Le parcours des Léopards à la Coupe du monde a suscité un élan de fierté bien au-delà des terrains de football. Dans cette tribune, Isidore Kwandja Ngembo analyse la portée de cette aventure sportive et défend l’idée que le sport constitue un moteur de cohésion nationale, de valorisation de la jeunesse et de rayonnement de la République Démocratique du Congo. Les analyses et appréciations exprimées dans cette tribune relèvent de la responsabilité exclusive de leur auteur.
Le remarquable parcours des Léopards à la Coupe du monde dépasse le simple cadre d’une performance sportive. Il illustre avec force le rôle que le sport peut jouer comme vecteur de cohésion nationale, de diplomatie d’influence et de rayonnement international lorsqu’il est porté par une vision claire, une gouvernance responsable et un engagement collectif.
Les Léopards congolais n’ont pas démérité. Si leur aventure s’est arrêtée en huitièmes de finale, ils quittent néanmoins cette compétition avec les honneurs. Comme la plupart des sélections africaines engagées dans ce Mondial, ils ont fait preuve de courage, de discipline et d’un niveau de jeu qui leur a permis de rivaliser avec des équipes figurant parmi les meilleures du monde. Ils ont démontré que le football congolais a désormais toute sa place sur la scène internationale.
Au-delà des résultats, cette campagne a suscité un immense élan de fierté nationale. Pendant plusieurs semaines, les Congolais, de l’intérieur comme de la diaspora, ont vibré à l’unisson derrière leur équipe. Dans un contexte où les défis sont nombreux, le sport a rappelé sa capacité unique à fédérer une nation autour d’un même idéal.
Ces performances ne sont pas le fruit du hasard. Elles traduisent les effets d’investissements progressifs, d’une volonté de moderniser la gouvernance sportive et d’un engagement renouvelé en faveur du développement du football. Les efforts consentis par le Président de la République, Félix-Antoine Tshisekedi Tshilombo, le ministre des Sports ainsi que les dirigeants de la FECOFA ont contribué à créer un environnement plus propice à l’émergence de cette dynamique.

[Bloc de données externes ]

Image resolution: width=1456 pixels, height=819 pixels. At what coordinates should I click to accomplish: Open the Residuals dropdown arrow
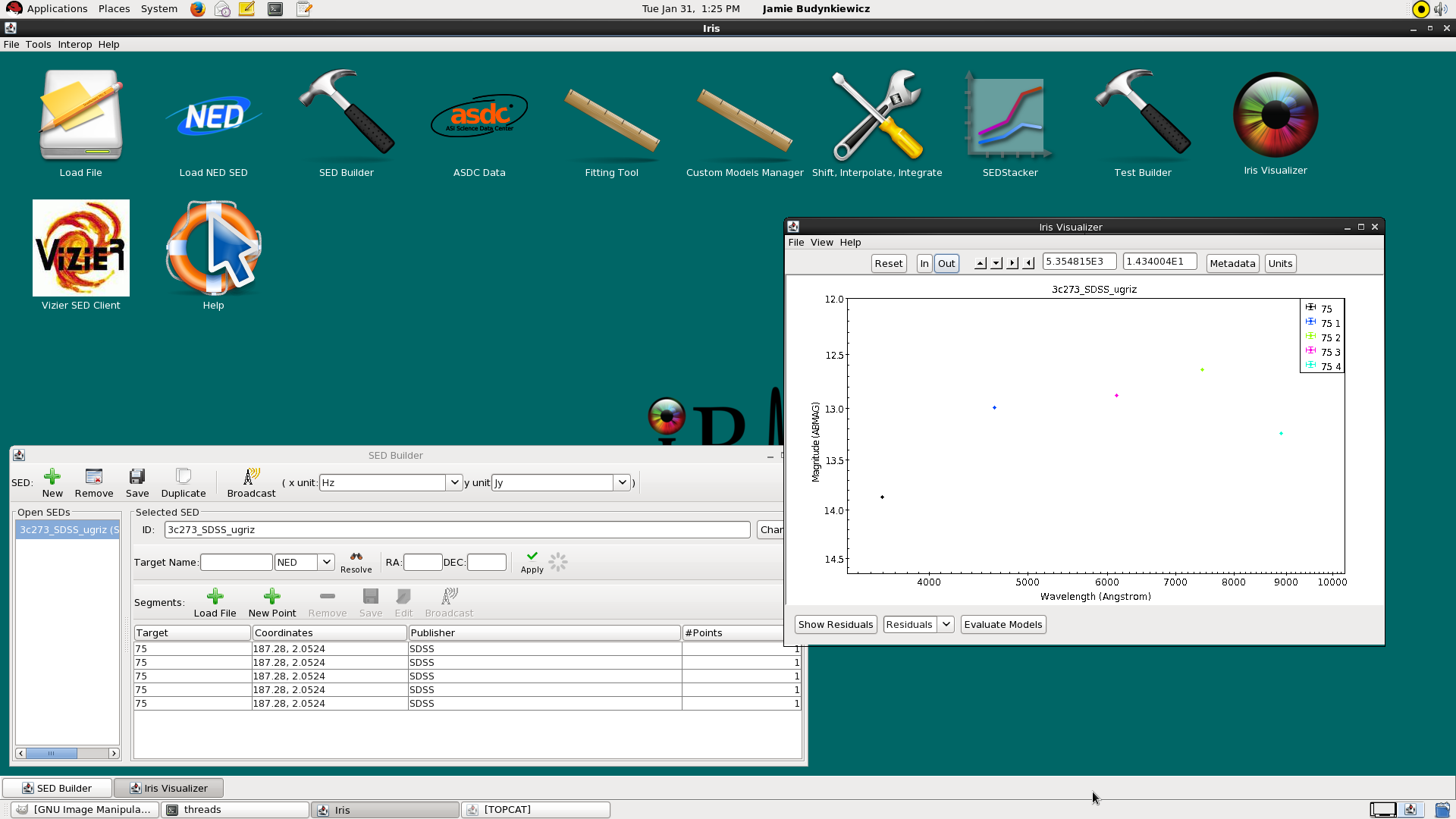pos(946,624)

Cette vision s’inscrit dans une continuité. L’organisation des Jeux de la Francophonie à Kinshasa a constitué une étape importante dans le repositionnement de la République démocratique du Congo sur la scène sportive internationale. Au-delà de la réussite de cet événement, le pays s’est doté d’infrastructures modernes qui constituent un héritage durable pour les générations futures. Cette expérience démontre que le sport ne représente pas une charge, mais un investissement au service du développement, de la jeunesse et du prestige national.
La plus belle victoire est peut-être celle qui ne se mesure pas en buts ou en trophées. Aujourd’hui, des milliers de jeunes Congolais nés à l’étranger, parfois sans avoir encore foulé le sol de leurs ancêtres, revendiquent avec fierté leur identité congolaise et nourrissent le rêve de porter un jour le maillot national. Ce renouveau du sentiment d’appartenance constitue un formidable capital pour notre pays.

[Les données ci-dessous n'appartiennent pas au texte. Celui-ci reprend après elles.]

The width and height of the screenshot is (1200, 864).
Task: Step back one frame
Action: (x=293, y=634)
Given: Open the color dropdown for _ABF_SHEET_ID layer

En tant que passionné de basketball, je nourris le souhait que cette dynamique inspire également les autres disciplines sportives. La République démocratique du Congo dispose d’un immense vivier de talents. Avec une politique cohérente, des investissements durables, une gouvernance transparente et une formation de qualité, notre pays peut s’imposer comme une véritable puissance sportive en Afrique et rayonner bien au-delà du continent.
Le sport est aujourd’hui un instrument majeur de soft power. Il améliore l’image d’une nation, renforce son attractivité, crée des ponts entre les peuples et nourrit un sentiment d’unité que peu d’autres politiques publiques sont capables de susciter avec une telle intensité. En faisant vibrer toute une nation derrière les Léopards, le sport a rappelé qu’il pouvait être un puissant facteur de cohésion sociale et de fierté collective.
L’élan observé aujourd’hui ne doit pas être considéré comme un aboutissement, mais comme le point de départ d’une ambition plus grande. En poursuivant les réformes, en consolidant les infrastructures, en renforçant la formation des jeunes talents et en soutenant l’ensemble des fédérations sportives, la RDC pourra durablement inscrire son nom parmi les grandes nations sportives du continent.
Au-delà de l’analyse qu’elle développe, cette tribune rappelle que les grandes performances sportives dépassent souvent le cadre de la compétition. Elles interrogent la capacité d’un pays à transformer un succès collectif en héritage durable pour sa jeunesse, ses institutions et son image à l’international. C’est dans cette perspective que s’inscrit la réflexion proposée par l’auteur, avec l’ambition d’alimenter le débat public autour de la place du sport dans le développement de la République Démocratique du Congo.